北京(CNN) 多数の犠牲者を出したスーダンのダルフール紛争で、中国製の弾薬が使われているとの国連安保理報告案がまとまった。これに対して中国は21日、「事実無根」と反論し、安保理での採決前に見直しを求めた。
安保理の西側関係者はCNNに対し、もし中国が報告書の公表を阻止すれば、「危険な前例」になるとの見方を示した。
ダルフールに対しては2004年に武器禁輸措置が取られているが、中国はこれに違反した事実はないと主張。外務省の馬朝旭報道局長は「中国は安保理のスーダン制裁決議に一貫して従ってきた。
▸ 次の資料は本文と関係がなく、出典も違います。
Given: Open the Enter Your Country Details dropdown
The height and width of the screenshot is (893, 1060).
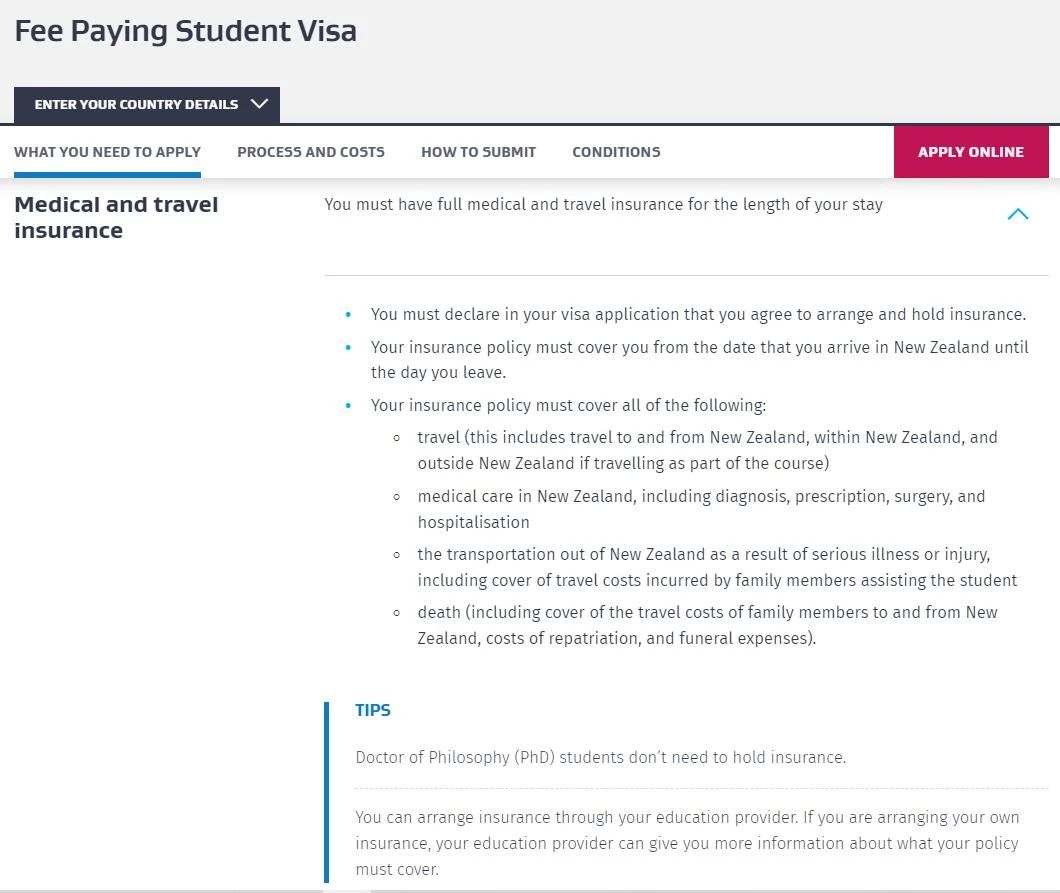Looking at the screenshot, I should (147, 105).
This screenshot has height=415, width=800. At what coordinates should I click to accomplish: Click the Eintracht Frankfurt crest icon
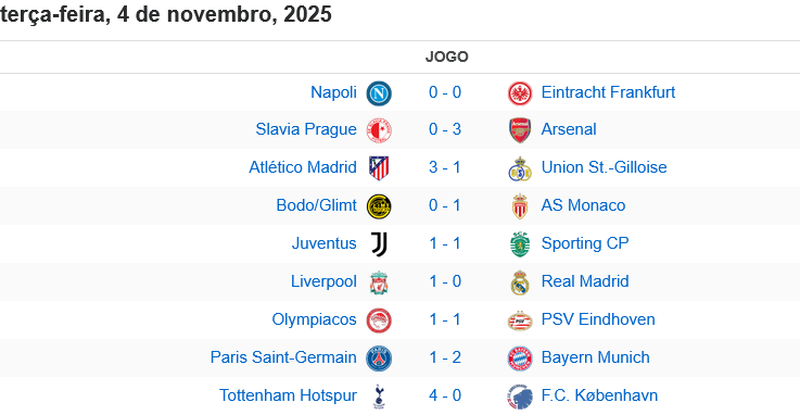tap(519, 93)
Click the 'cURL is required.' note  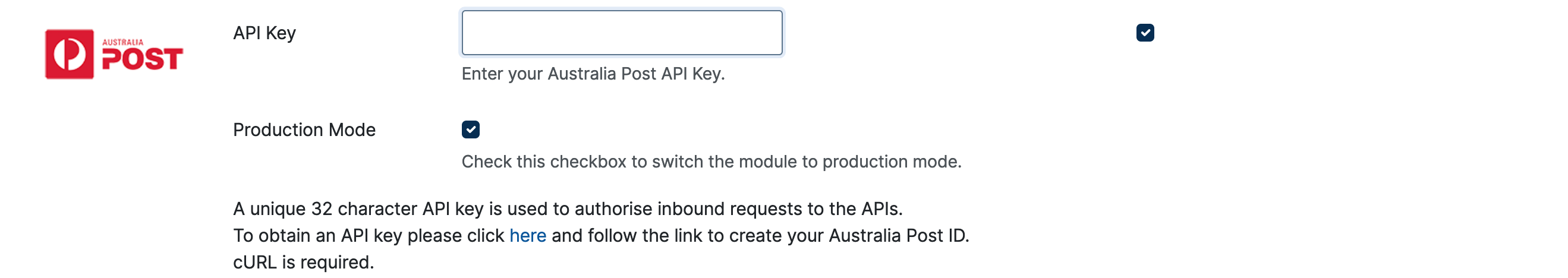point(303,262)
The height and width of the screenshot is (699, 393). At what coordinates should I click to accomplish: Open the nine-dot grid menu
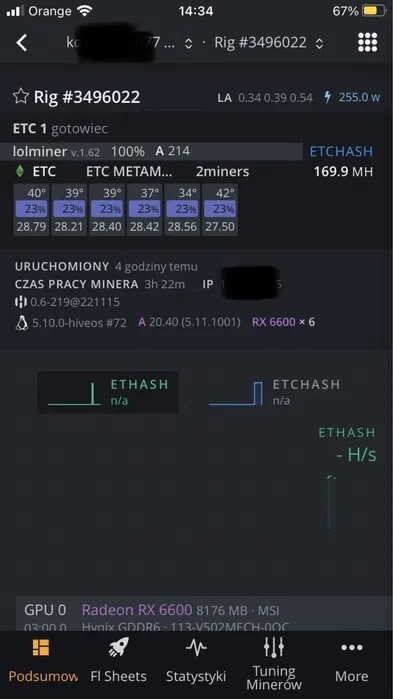[x=368, y=42]
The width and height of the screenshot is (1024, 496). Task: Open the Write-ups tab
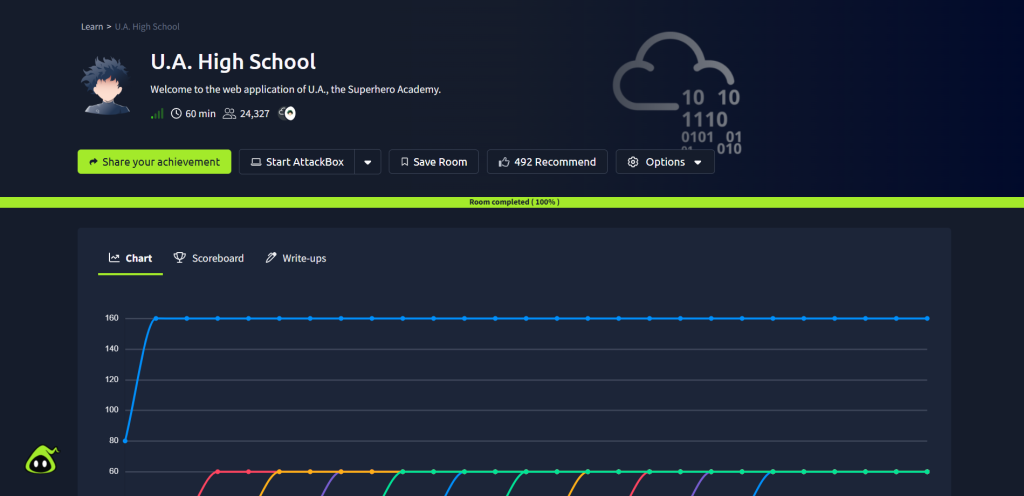click(x=296, y=258)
このような未確認の報告に基づき事実無根の告発を行うのは不適切だ」と批判した。
報告案を見た別の国連関係者によると、スーダンの部隊がダルフールの反政府勢力に対し、過去2年にわたって中国の弾薬10種類以上を使っている証拠があるという。20日のスーダン制裁委員会では、国連のダルフール平和維持部隊が攻撃された地点から、最近製造された中国製の弾薬の薬きょうが回収されたとの報告があったという。
国連によると、ダルフール紛争ではスーダン政府と政府が支援する民兵組織ジャンジャウィード、反政府勢力の衝突で、2003年以来30万人が死亡し、250万人以上の避難民や難民が発生した。
中国はスーダンへの小火器販売の90%を占めており、人権団体によれば、ジャンジャウィードがこれを利用しているという。